- Genre: Reality
- Created by: Mark Burnett Barry Poznick John Stevens
- Presented by: Joan Rivers
- Opening theme: "Make That Money" performed by Lisa Bello
- Composer: Bump Music
- Country of origin: United States
- Original language: English
- No. of seasons: 2
- No. of episodes: 12

Production
- Executive producers: Mark Burnett Sal Maniaci Barry Poznick Amy Rosenblum John Stevens
- Producers: Edie Neuberger Michael Newborn Christine Owen Danielle Pisano
- Editors: Nick Don Vito Terri Maloney Rich Remis Nick Staller Jason Stewart
- Running time: 22 minutes
- Production companies: Mark Burnett Productions Zoo Productions

Original release
- Network: TV Land
- Release: August 9, 2009 – June 2, 2010

= How'd You Get So Rich? =

How'd You Get So Rich? is an American reality television series hosted by comedian Joan Rivers. The series premiered on TV Land on August 5, 2009, and consisted of six weekly half-hour episodes. How'd You Get So Rich? was created and executive produced by Mark Burnett (Survivor, The Apprentice).

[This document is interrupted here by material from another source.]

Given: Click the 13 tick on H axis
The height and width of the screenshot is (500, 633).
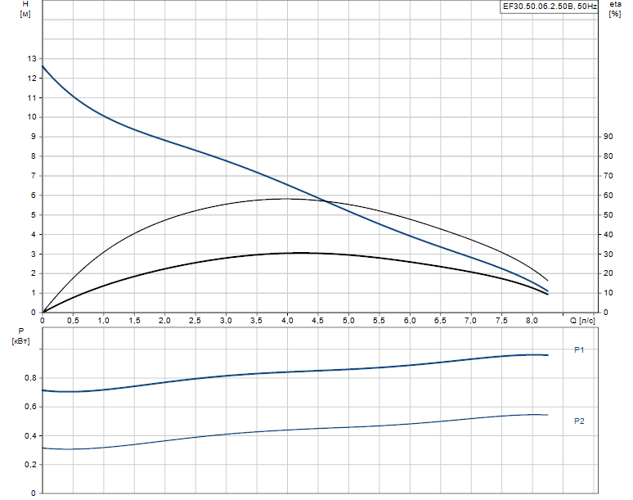Looking at the screenshot, I should tap(32, 59).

The show returned to TV Land for a second and final season on May 5, 2010.

==Synopsis==
The series featured Joan Rivers traveling around the United States interviewing self-made millionaires and billionaires. These are what Joan calls "Rag-To-Riches" stories. These self-made millionaires and billionaire started with little-to-nothing, and made their way up in society.

==Episodes==

===Season 1===

- 101 - Segment 1: Rivers meets the inventor of the five-chamber bubble blower, who is so rich his dog has a walk-in closet and a private chef. Segment 2: Meet a millionaire who had nothing growing up. 'Original airdate August 26, 2009'
- 102 - Segment 1: Rivers interviews a man who made his way through Harvard by scrubbing toilets. Segment 2: Rivers visits an ultramodern house in Beverly Hills, owned by someone who used to fold sweaters at the mall. 'Original airdate: August 5, 2009'
- 103 - Segment 1: Rivers meets a man who started off penniless and built an empire around Mardi Gras floats and plastic beads. Segment 2: Joan tours the former Versace Mansion in South Beach, Florida which is now owned by a college dropout. 'Original airdate August 12, 2009'
- 104 - Segment 1: Rivers meets the man who makes billions of dollars from infomercials. Segment 2: Meet the middle-aged woman who went on to make millions after divorcing her rich husband. 'Original airdate August 19, 2009'
- 105 - Segment 1: The story of a Croatian immigrant who grew up with dirt floors and no running water – but now he has a ballroom and an indoor swimming pool. Segment 2: Meet an ad exec who switched careers at age 40 and lives in a castle with a multimillion-dollar art collection. 'Original airdate September 9, 2009'
- 106 - Meet someone who spends $1 million on clothes in a year. Segment 2: Rivers meets a man who made his fortune on Butt Paste. Segment 2: Meet the show's youngest millionaire who invented the Slanket.

===Season 2===

- 201 - The second season begins with profiles of Donald Trump and the formerly homeless John Paul DeJoria, who co-founded Paul Mitchell hair care and Patrón tequila.
- 202 - Segment 1: Rivers profiles a high-school dropout who invented the wee wee pad for housebreaking puppies. Segment 2: A tour of Joan Rivers' Connecticut estate.
- 203 - The show interviews five multi-millionaires.
- 204 - Segment 1: The show profiles a Georgia millionaire who didn't have running water growing up. Segment 2: A profile of a schoolteacher who became a millionaire making custom cakes.
- 205 - Segment 1: The show profiles a man who pioneered self-service gas stations to become a billionaire. Segment 2: The founder of Hawaiian Tropic suntan lotion who sold his company for $160 million.
- 206 - Segment 1: A tour of the estate of a pharmacy tycoon. Segment 2: A tour of the mansion belonging to the creator of Mrs Fields cookies.

==Broadcast==
Internationally, the series premiered in Australia on Style Network on December 10, 2015.

==British version==
A British version of the show was broadcast by Channel 4, presented by Katherine Ryan.